◆ **Work order**:
Transcribe the data in full; each line must match exactly.

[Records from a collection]
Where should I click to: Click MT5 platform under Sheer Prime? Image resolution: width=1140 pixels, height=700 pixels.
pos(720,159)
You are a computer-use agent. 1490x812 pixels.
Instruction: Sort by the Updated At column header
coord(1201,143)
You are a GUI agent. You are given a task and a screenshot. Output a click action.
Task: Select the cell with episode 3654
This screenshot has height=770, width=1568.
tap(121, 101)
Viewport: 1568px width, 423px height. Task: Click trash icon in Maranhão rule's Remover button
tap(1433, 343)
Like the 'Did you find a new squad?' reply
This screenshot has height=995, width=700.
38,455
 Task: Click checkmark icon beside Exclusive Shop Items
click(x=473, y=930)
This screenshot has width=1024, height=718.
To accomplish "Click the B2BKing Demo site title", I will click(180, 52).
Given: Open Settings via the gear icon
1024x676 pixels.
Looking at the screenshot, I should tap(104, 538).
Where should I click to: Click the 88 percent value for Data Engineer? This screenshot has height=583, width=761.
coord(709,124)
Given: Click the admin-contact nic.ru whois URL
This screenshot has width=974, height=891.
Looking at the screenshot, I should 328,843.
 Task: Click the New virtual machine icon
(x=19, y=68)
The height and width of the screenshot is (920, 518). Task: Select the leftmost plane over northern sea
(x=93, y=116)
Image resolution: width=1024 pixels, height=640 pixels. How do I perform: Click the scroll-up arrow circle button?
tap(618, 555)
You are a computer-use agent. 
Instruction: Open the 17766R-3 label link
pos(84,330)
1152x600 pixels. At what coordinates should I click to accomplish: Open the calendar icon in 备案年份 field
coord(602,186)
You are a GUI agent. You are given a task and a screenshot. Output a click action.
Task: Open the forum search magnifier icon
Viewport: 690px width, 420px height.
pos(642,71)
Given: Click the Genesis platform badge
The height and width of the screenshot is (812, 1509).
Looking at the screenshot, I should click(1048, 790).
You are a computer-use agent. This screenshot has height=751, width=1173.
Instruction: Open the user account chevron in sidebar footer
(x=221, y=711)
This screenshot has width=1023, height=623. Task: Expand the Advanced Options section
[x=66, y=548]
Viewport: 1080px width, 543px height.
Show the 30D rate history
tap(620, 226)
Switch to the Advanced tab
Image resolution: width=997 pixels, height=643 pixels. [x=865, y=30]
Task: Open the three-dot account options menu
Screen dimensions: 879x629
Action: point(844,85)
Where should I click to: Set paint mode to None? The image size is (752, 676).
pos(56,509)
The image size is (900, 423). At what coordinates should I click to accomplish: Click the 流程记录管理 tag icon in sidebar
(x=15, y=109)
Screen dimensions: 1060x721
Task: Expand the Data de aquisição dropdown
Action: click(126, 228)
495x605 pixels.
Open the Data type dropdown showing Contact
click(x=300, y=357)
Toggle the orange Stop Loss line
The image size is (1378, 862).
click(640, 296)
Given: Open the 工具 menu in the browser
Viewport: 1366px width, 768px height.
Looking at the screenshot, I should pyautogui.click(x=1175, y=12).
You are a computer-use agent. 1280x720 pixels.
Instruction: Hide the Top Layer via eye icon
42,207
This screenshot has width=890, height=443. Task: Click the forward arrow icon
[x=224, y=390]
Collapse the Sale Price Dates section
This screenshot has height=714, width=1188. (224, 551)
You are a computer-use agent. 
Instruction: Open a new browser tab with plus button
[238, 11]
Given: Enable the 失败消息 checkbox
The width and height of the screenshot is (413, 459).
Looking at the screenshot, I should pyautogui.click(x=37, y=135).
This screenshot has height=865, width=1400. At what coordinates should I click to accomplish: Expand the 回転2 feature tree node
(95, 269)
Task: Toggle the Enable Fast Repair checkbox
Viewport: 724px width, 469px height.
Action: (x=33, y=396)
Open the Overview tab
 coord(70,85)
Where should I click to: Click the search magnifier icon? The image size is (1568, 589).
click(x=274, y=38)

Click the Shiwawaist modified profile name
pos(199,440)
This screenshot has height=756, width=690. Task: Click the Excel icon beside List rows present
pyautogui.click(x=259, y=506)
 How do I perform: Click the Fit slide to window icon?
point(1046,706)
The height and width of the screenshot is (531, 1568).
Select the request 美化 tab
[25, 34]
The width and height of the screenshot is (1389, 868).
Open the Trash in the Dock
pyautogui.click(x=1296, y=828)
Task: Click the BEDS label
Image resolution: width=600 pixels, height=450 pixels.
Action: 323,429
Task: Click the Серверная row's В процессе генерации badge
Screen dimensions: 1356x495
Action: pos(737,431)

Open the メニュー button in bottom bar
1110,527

◆ **Output of the exercise**:
Where should I click to: Click MT5 platform under Sheer Prime? Image resolution: width=1140 pixels, height=700 pixels.
pos(720,159)
You are a computer-use agent. 1490x812 pixels.
Instruction: Sort by the Updated At column header
coord(1201,143)
You are a GUI agent. You are given a task and a screenshot. Output a click action.
Task: Select the cell with episode 3654
This screenshot has height=770, width=1568.
tap(121, 101)
Viewport: 1568px width, 423px height. Task: Click trash icon in Maranhão rule's Remover button
tap(1433, 343)
Like the 'Did you find a new squad?' reply
This screenshot has height=995, width=700.
38,455
 Task: Click checkmark icon beside Exclusive Shop Items
click(x=473, y=930)
This screenshot has width=1024, height=718.
To accomplish "Click the B2BKing Demo site title", I will click(180, 52).
Given: Open Settings via the gear icon
1024x676 pixels.
Looking at the screenshot, I should tap(104, 538).
Where should I click to: Click the 88 percent value for Data Engineer? This screenshot has height=583, width=761.
coord(709,124)
Given: Click the admin-contact nic.ru whois URL
This screenshot has width=974, height=891.
Looking at the screenshot, I should 328,843.
 Task: Click the New virtual machine icon
(x=19, y=68)
The height and width of the screenshot is (920, 518). Task: Select the leftmost plane over northern sea
(x=93, y=116)
Image resolution: width=1024 pixels, height=640 pixels. How do I perform: Click the scroll-up arrow circle button?
tap(618, 555)
You are a computer-use agent. 
Instruction: Open the 17766R-3 label link
pos(84,330)
1152x600 pixels. At what coordinates should I click to accomplish: Open the calendar icon in 备案年份 field
coord(602,186)
You are a GUI agent. You are given a task and a screenshot. Output a click action.
Task: Open the forum search magnifier icon
Viewport: 690px width, 420px height.
pos(642,71)
Given: Click the Genesis platform badge
The height and width of the screenshot is (812, 1509).
Looking at the screenshot, I should click(1048, 790).
You are a computer-use agent. This screenshot has height=751, width=1173.
Instruction: Open the user account chevron in sidebar footer
(x=221, y=711)
This screenshot has width=1023, height=623. Task: Expand the Advanced Options section
[x=66, y=548]
Viewport: 1080px width, 543px height.
Show the 30D rate history
tap(620, 226)
Switch to the Advanced tab
Image resolution: width=997 pixels, height=643 pixels. [x=865, y=30]
Task: Open the three-dot account options menu
Screen dimensions: 879x629
Action: point(844,85)
Where should I click to: Set paint mode to None? The image size is (752, 676).
pos(56,509)
The image size is (900, 423). At what coordinates should I click to accomplish: Click the 流程记录管理 tag icon in sidebar
(x=15, y=109)
Screen dimensions: 1060x721
Task: Expand the Data de aquisição dropdown
Action: click(126, 228)
495x605 pixels.
Open the Data type dropdown showing Contact
click(x=300, y=357)
Toggle the orange Stop Loss line
The image size is (1378, 862).
click(640, 296)
Given: Open the 工具 menu in the browser
Viewport: 1366px width, 768px height.
Looking at the screenshot, I should pyautogui.click(x=1175, y=12).
You are a computer-use agent. 1280x720 pixels.
Instruction: Hide the Top Layer via eye icon
42,207
This screenshot has width=890, height=443. Task: Click the forward arrow icon
[x=224, y=390]
Collapse the Sale Price Dates section
This screenshot has height=714, width=1188. (224, 551)
You are a computer-use agent. 
Instruction: Open a new browser tab with plus button
[238, 11]
Given: Enable the 失败消息 checkbox
The width and height of the screenshot is (413, 459).
Looking at the screenshot, I should pyautogui.click(x=37, y=135).
This screenshot has height=865, width=1400. At what coordinates should I click to accomplish: Expand the 回転2 feature tree node
(95, 269)
Task: Toggle the Enable Fast Repair checkbox
Viewport: 724px width, 469px height.
Action: (x=33, y=396)
Open the Overview tab
 coord(70,85)
Where should I click to: Click the search magnifier icon? The image size is (1568, 589).
click(x=274, y=38)

Click the Shiwawaist modified profile name
pos(199,440)
This screenshot has height=756, width=690. Task: Click the Excel icon beside List rows present
pyautogui.click(x=259, y=506)
 How do I perform: Click the Fit slide to window icon?
point(1046,706)
The height and width of the screenshot is (531, 1568).
Select the request 美化 tab
[25, 34]
The width and height of the screenshot is (1389, 868).
Open the Trash in the Dock
pyautogui.click(x=1296, y=828)
Task: Click the BEDS label
Image resolution: width=600 pixels, height=450 pixels.
Action: 323,429
Task: Click the Серверная row's В процессе генерации badge
Screen dimensions: 1356x495
Action: pos(737,431)

Open the メニュー button in bottom bar
1110,527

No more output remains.